Side effects were not noted in this high dose usage of pyridoxine for PD, though they are not recommended because, as you (along with the following article) have noted:

Revisiting the evidence for neuropathy caused by pyridoxine deficiency and excess.

"Pyridoxine deficiency and excess have been implicated as a cause for peripheral neuropathy. As a result, unrelated neuropathies are often treated with pyridoxine based on questionable evidence. However, neurological practitioners frequently discourage patients from taking pyridoxine in excess of 50 mg/d given concerns around the development of a toxic sensory neuronopathy. There is no systematic review to support either of the 2 practices. To address this gap in knowledge, we reviewed the available literature on neuropathy attributed to pyridoxine deficiency and excess. Based on the current limited data, it can be concluded that very low doses of daily pyridoxine are required to prevent peripheral neuropathy. There is inadequate evidence to support routine pyridoxine supplementation in patients with disorders of peripheral nervous system. Supplementation with pyridoxine at doses greater than 50 mg/d for extended duration may be harmful and should be discouraged."
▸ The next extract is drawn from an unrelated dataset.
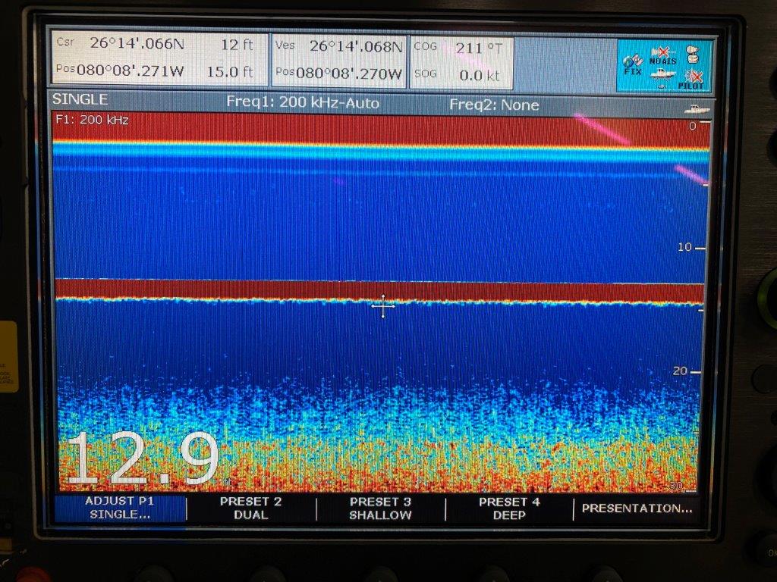Select PRESET 4 DEEP softkey
The height and width of the screenshot is (582, 777).
tap(509, 508)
ncbi.nlm.nih.gov/pubmed/251...

As previously noted P5P, pyridoxyl 5 phosphate will not cause PN at 50 mg doses but it has to be used cautiously when used with levodopa, M. pruriens or synthetic, without a decarboxylase inhibitor, carbidopa/benserizide. P5P will speed the conversion of levodopa into dopamine in the body and decrease its effectiveness.

Dec 37, 1971

Pyridoxine Antagonism of Levodopa in Parkinsonism

"Since the decarboxylation of dopa to form dopamine is dependent upon pyridoxal phosphate, Duvoison and co-workers1 hypothesized that pyridoxine might enhance the therapeutic effects of levodopa. Accordingly, they administered pyridoxine hydrochloride to patients with parkinsonism who were receiving maintenance doses of levodopa. They found that large doses of pyridoxine completely eliminated the clinical effects of levodopa, while smaller doses reduced or abolished its therapeutic activity or only dyskinetic side effects. This was associated with a reduced rise in plasma dopa levels following levodopa administration. Other workers have also reported reduced clinical activity of levodopa following pyridoxine.2-3 The purpose of the present study was to correlate the effects of pyridoxine on the therapeutic activity of levodopa with its effects on absorption and metabolism."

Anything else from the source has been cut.